Dalla morte di Bubley per cancro all'età di 77 anni nel 1998, la sua reputazione è solo cresciuta. La Library of Congress ha selezionato il lavoro di Bubley per inaugurare un sito Web, lanciato il mese scorso, sulle fotoreporter donne. Jean Bubley, consulente di sistemi informatici, gestisce un sito Web che evidenzia la carriera di sua zia.

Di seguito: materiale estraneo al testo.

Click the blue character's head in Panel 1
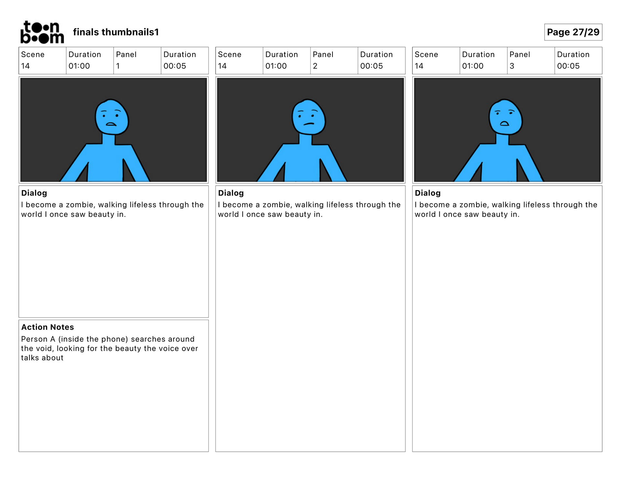point(112,117)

Importanti mostre del suo lavoro si sono tenute a Pittsburgh lo scorso anno ea New York City nel 2001, e un libro del suo giornalismo è previsto per la pubblicazione l'anno prossimo.
Nata a Phillips, Wisconsin, nel 1921 da immigrati ebrei - suo padre era russo, sua madre lituana - Bubley iniziò a fare e vendere fotografie da adolescente. Dopo il college in Minnesota, andò a Washington, DC e New York City in cerca di lavoro come fotografa, ma non ne trovò nessuna. Tuttavia, mostrò le sue foto a Edward Steichen, futuro curatore della fotografia al Museum of Modern Art, che la incoraggiò (e in seguito avrebbe esposto le sue opere). Nel 1942, approdò nella capitale della nazione, girando microfilm di libri rari presso gli Archivi nazionali e, in seguito, stampando fotografie presso l'Office of War Information, successore della sezione storica della Farm Security Administration, che aveva sostenuto tali celebri fotografi documentaristi come Walker Evans, Dorothea Lange e GordonParks. Durante le sue ore libere, Bubley ha fatto delle foto a donne single che lavorano. La sua pausa arrivò nel 1943, quando il direttore dell'ufficio fotografico, Roy Stryker, la mandò in un viaggio di sei settimane in autobus di fondo per catturare una nazione in guerra. Le sue fotografie alla fine degli anni '40 delle città petrolifere del Texas per Standard Oil (New Jersey), un progetto anche supervisionato da Stryker, sono punti di riferimento del dopoguerra.
Bubley è stata una freelance di successo e, nel 1954, la prima donna ha vinto il primo premio nel concorso della rivista Photography per il lavoro internazionale, per una fotografia di donne in Marocco realizzate per l'UNICEF. Ha prodotto una dozzina di saggi fotografici tra il 1948 e il 1960 su "How America Lives" per Ladies 'Home Journal . Come ha scritto l'editore della rivista, John G. Morris nel 1998, "Bubley ha avuto la capacità di far dimenticare alle persone che era persino in giro; le sue foto hanno raggiunto un'intimità incredibile".
Una donna privata, Bubley, il cui matrimonio nel 1948 con Ed Locke, un assistente di Stryker, durò appena due anni, trascorse i suoi ultimi decenni a New York City, realizzando tra l'altro foto dei suoi dalmati e di Central Park. Non aveva teorie fantasiose sulla sua chiamata. All'età di 31 anni, ha fatto la sua entrata in un diario che ha colto l'essenza del suo approccio: diretto, disadorno, essenzialmente americano e ingannevolmente semplice: "Sono abbastanza umile e felice di essere una di quelle persone che lavorano perché amano il loro lavoro e essere orgogliosi di farlo nel miglior modo possibile ".